For years, it has been known that in order to live a healthier lifestyle, one would need to incorporate not only exercise and fruits, but also a good dose of vegetables. Anything from asparagus to carrots to broccoli, the USDA advocates that eating vegetables offers a myriad of benefits to human bodies and can even help lower the risk of people developing chronic diseases like diabetes and cardiovascular disease, to name a few. WebMD notes that veggies provide the body with a whole party of nutrients like fiber, vitamin A, and vitamin C. The publication points out that things like carrots can help with one's vision, too (talk about insightful information). Eating more vegetables can even help people with improved bowel movements, due to the increase of dietary fiber.

But what happens when you eat too much of a good thing? Can too much broccoli be a bad thing for people to eat? Health Digest would suggest that you proceed with caution.

Eating broccoli in excess could be harmful to the body

So if veggies are so healthy, how can broccoli be bad? According to Health Digest, cruciferous vegetables — which include things like broccoli, arugula, cauliflower, and kale (to name a few) — are known to be extremely healthy. But along with all the nutrients like fiber, folate, and vitamins, they also carry something known as goitrogens, the Kresser Institute reports. What are goitrogens, and how exactly are they bad for you?

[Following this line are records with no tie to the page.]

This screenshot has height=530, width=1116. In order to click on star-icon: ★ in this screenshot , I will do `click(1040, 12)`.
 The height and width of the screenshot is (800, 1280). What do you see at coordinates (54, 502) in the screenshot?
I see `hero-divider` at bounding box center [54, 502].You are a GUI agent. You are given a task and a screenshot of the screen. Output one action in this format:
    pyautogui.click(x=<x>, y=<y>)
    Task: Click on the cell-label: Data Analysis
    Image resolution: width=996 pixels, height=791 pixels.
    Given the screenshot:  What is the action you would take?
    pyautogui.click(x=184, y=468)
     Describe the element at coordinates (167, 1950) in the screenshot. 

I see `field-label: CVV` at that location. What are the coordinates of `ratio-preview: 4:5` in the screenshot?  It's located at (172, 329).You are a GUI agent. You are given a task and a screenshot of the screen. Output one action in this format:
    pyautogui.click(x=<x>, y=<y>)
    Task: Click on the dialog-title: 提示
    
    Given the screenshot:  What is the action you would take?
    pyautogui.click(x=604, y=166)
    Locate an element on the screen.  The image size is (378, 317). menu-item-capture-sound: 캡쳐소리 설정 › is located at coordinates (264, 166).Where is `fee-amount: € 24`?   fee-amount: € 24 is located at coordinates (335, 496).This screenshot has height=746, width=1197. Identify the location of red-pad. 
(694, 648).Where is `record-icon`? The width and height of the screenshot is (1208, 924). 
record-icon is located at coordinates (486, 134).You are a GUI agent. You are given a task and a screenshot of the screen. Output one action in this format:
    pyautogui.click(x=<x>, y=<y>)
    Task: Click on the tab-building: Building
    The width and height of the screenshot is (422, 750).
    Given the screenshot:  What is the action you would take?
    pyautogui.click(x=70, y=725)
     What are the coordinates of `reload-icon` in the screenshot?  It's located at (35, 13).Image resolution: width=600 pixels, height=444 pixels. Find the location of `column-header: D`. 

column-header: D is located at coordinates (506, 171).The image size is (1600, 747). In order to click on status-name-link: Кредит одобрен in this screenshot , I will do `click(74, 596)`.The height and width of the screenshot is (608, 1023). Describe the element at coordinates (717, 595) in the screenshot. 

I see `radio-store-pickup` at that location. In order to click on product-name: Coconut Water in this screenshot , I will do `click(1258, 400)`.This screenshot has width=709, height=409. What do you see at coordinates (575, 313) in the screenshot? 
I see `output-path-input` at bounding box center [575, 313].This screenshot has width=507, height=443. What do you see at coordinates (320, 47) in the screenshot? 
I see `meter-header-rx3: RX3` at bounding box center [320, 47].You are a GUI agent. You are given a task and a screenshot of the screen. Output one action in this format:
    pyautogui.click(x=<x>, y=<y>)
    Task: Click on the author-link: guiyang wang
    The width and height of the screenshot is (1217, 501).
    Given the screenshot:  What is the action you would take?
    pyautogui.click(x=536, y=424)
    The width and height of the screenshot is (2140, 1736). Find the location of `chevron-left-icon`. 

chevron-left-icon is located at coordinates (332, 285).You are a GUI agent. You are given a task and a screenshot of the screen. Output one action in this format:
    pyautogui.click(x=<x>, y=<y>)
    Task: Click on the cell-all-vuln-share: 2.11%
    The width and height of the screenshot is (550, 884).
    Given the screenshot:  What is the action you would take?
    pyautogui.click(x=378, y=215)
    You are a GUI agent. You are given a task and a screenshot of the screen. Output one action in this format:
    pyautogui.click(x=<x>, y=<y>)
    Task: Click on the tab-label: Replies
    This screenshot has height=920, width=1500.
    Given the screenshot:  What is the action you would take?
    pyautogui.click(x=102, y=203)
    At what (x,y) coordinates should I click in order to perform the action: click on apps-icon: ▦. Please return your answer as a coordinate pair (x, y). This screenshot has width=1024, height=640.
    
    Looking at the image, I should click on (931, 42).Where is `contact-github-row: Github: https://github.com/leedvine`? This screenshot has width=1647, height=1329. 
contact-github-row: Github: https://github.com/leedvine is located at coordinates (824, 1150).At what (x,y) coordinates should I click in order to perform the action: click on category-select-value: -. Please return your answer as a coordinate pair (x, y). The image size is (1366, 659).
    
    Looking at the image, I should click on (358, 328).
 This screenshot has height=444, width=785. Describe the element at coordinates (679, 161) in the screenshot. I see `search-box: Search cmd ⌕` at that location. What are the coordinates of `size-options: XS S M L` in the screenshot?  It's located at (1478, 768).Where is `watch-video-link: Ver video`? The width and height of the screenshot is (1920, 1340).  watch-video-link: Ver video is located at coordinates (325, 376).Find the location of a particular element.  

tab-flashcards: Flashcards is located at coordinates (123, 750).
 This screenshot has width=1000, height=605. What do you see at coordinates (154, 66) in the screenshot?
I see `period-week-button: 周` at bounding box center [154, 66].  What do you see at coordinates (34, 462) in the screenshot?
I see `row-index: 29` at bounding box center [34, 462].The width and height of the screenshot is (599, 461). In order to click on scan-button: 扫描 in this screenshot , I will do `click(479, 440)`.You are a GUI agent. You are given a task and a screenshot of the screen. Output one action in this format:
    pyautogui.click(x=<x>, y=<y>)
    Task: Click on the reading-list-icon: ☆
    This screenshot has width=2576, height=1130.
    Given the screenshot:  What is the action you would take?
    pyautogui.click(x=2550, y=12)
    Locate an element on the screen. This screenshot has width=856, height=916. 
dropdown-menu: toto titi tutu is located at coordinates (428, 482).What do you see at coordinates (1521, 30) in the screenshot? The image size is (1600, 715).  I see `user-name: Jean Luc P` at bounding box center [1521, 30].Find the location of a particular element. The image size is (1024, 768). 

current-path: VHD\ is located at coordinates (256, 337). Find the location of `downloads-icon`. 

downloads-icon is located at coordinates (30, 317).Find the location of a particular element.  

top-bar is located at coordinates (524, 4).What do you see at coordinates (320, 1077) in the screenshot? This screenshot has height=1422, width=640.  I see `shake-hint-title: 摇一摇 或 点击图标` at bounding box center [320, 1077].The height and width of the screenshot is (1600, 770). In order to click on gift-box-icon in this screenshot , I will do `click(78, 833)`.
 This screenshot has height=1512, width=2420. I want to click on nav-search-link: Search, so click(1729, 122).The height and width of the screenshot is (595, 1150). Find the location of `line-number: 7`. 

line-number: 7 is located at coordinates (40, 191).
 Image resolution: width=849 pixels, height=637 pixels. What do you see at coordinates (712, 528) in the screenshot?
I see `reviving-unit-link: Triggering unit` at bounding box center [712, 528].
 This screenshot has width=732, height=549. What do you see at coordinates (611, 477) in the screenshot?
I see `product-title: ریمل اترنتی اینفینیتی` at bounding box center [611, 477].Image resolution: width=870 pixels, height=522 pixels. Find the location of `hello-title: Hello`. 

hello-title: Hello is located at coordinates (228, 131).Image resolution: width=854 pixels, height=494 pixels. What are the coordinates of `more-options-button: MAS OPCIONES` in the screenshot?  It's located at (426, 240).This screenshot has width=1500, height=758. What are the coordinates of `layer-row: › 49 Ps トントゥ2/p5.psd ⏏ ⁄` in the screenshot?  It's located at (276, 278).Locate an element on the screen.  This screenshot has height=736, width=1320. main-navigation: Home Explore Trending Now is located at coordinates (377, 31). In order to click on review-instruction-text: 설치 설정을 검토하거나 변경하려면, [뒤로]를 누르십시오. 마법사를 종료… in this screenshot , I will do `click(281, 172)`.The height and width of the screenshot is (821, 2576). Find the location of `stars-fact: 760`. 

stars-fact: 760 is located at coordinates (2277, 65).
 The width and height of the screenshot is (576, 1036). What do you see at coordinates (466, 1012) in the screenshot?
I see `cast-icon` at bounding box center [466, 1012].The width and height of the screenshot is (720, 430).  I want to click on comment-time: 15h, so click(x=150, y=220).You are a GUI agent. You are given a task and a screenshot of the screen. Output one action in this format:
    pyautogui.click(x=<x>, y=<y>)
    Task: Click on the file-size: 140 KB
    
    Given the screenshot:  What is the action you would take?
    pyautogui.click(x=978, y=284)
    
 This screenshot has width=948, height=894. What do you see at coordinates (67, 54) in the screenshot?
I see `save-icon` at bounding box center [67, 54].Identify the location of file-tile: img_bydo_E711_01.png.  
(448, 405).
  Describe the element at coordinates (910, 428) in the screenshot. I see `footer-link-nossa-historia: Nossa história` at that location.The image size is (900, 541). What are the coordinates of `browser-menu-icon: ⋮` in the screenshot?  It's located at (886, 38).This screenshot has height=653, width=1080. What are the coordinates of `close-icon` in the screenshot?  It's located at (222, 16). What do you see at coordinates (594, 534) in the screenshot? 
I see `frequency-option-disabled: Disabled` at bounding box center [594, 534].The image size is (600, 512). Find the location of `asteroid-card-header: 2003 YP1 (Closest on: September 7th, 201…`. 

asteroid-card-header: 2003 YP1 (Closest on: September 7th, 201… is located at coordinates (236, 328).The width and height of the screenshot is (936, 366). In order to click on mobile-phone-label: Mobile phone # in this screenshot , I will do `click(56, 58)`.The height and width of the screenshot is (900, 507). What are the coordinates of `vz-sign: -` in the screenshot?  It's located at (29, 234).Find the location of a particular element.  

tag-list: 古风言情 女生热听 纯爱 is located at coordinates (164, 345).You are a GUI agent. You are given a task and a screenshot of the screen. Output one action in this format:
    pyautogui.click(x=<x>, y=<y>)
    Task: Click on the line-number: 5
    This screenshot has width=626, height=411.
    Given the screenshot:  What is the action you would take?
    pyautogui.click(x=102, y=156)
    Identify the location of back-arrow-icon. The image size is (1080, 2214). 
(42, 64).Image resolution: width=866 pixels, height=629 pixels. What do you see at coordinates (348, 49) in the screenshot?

The institute explains that goitrogens (or goiter) affect the thyroid gland by making it swell up and prevent it from being able to absorb the necessary amounts of iodine it needs. Why is that bad? Health Digest notes that when the thyroid gland doesn't get enough iodine, it can not create the necessary compounds it needs to help the body's metabolism function properly.

Fortunately for all of us, the Kresser Institute reports that there is a simple solution for this. All one would need to do is cook their broccoli properly, and the levels of goitrogens found in the veggie will decrease — by about two-thirds if steaming, and about 90 percent if boiling.